I remember him mentioning the hostility ms shows towards such researchers, wasn't untrue!!..... =|

TechJunkie81 said,
Maybe the dude should get some ethics then.

The vulnerability was reported to microsoft 3 years ago. They never bothered to patch it. God knows who else knew about this vulnerability, and how many machines got infected with backdoors as a result.

The Google engineer did the right thing. He saw that obviously MS didn't care about their customers, and posted it online so users would at least become aware of the issue.

Actually, if you read the stories, he found the bug in March of 2013, and posted the exploit request in May. He also found an issue 3 years ago in the XP Help Center code (with 5 days notice - looks like he's getting... "better"?), which is where I think you're confused - this is not the same exploit found 3 years ago by the same guy.

The question I have for Microsoft.

How long have you known about the vulnerability and why was it not address initially when the code was developed?

SpyCatcher said,
The question I have for Microsoft.

How long have you known about the vulnerability and why was it not address initially when the code was developed?

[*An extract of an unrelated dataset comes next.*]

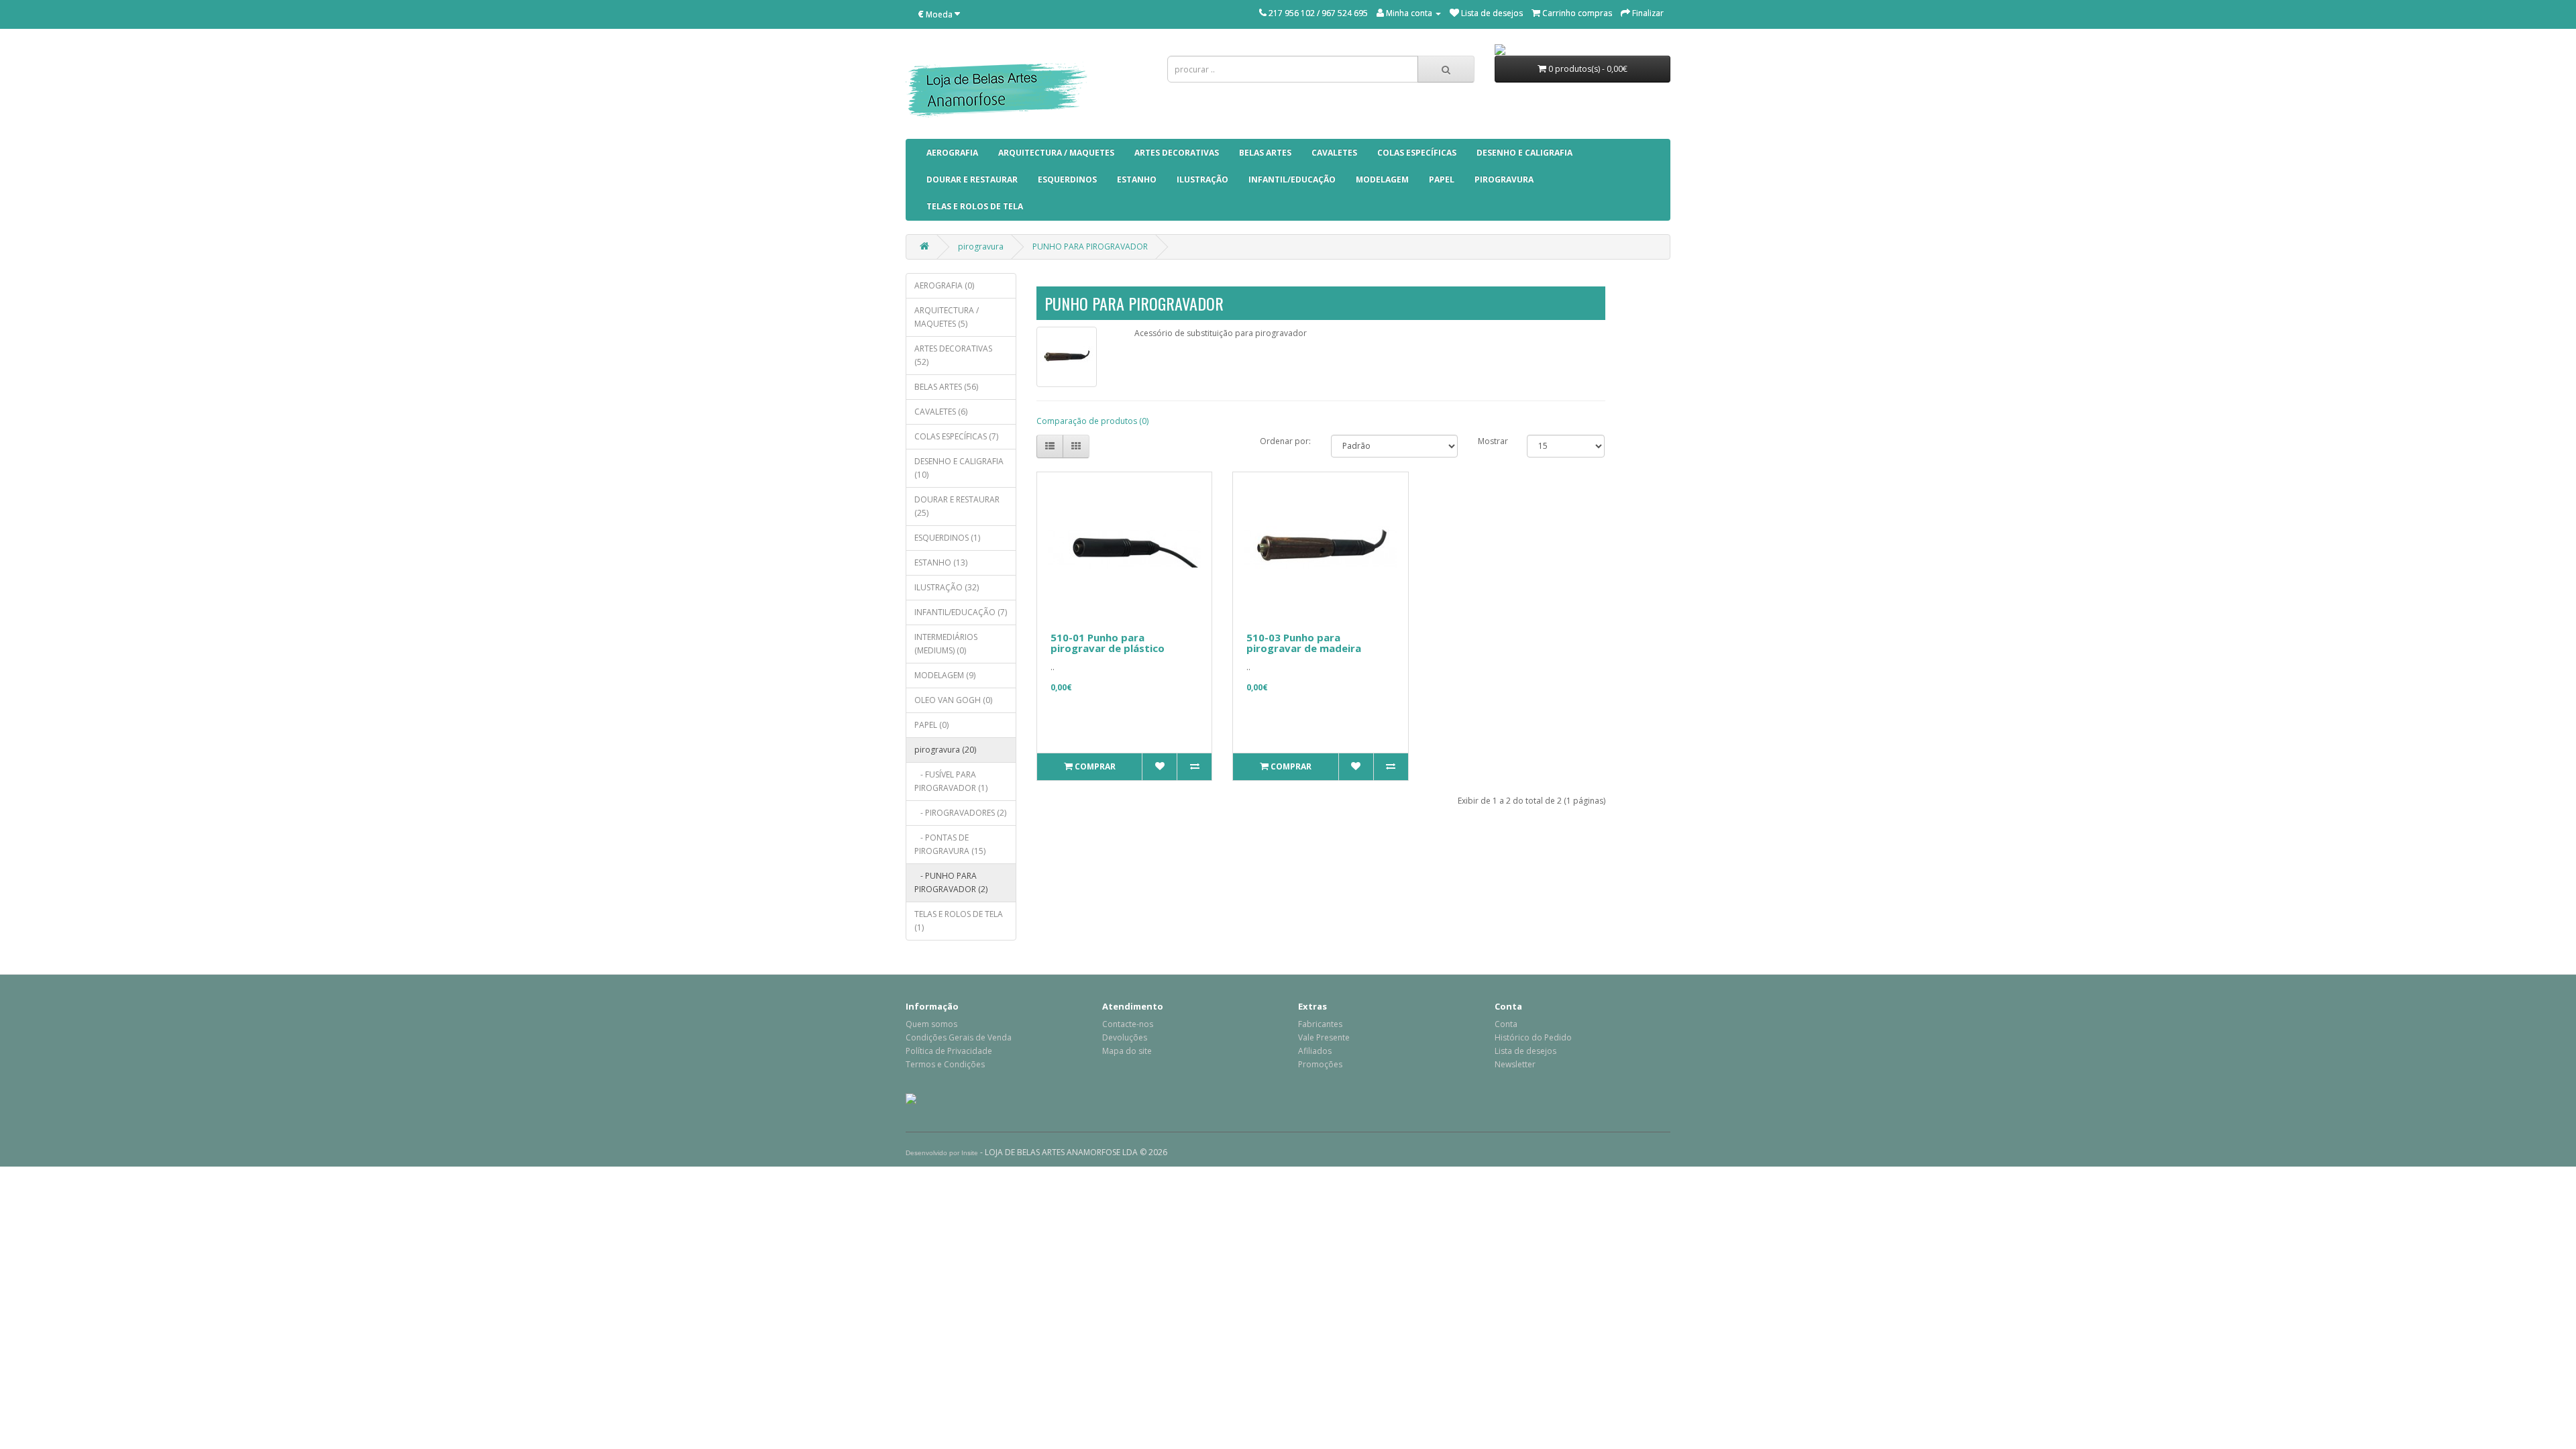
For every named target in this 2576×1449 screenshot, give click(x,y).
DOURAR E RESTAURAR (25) (957, 506)
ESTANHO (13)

The question I have for you.

How long have you been utterly clueless about software development and why have you not made any attempt to educate yourself before posting such a moronic comment?

ALL software has bugs. It's impossible to find all bugs in software and some small subset of these can lead to security vulnerabilities. Microsoft has to be given time to fix them before they are disclosed publicly. They will also know about many vulnerabilities at any time and have to prioritise them, fixing the most dangerous first. By disclosing like this it means that MS have to go all out to fix this bug at the expense of other potentially more important bugs.

I really do not have the the time or the crayons to explain it to you. The vulnerability was reported to Microsoft three (3) years ago (check various sites for confirmation).

The problem with Microsoft, they are slow to react and only react as a last resort.

Edited by SpyCatcher, Jul 11 2013, 3:47pm :

When you apply critical thinking, the only company that can be blamed is Microsoft. The problems everyone has today (Individuals, Corporations, Governments) escalated after Microsoft gave the source code to various governments to review for NSA/CIA backdoors. After the code was released to those various governments, malware, bots, you name it has gotten out of control. If it was not for companies such as Karperkey, Bitdefender, many, if not all (we will call them viruses) would have gone unreported.

SpyCatcher said,
After the code was released to those various governments, malware, bots, you name it has gotten out of control.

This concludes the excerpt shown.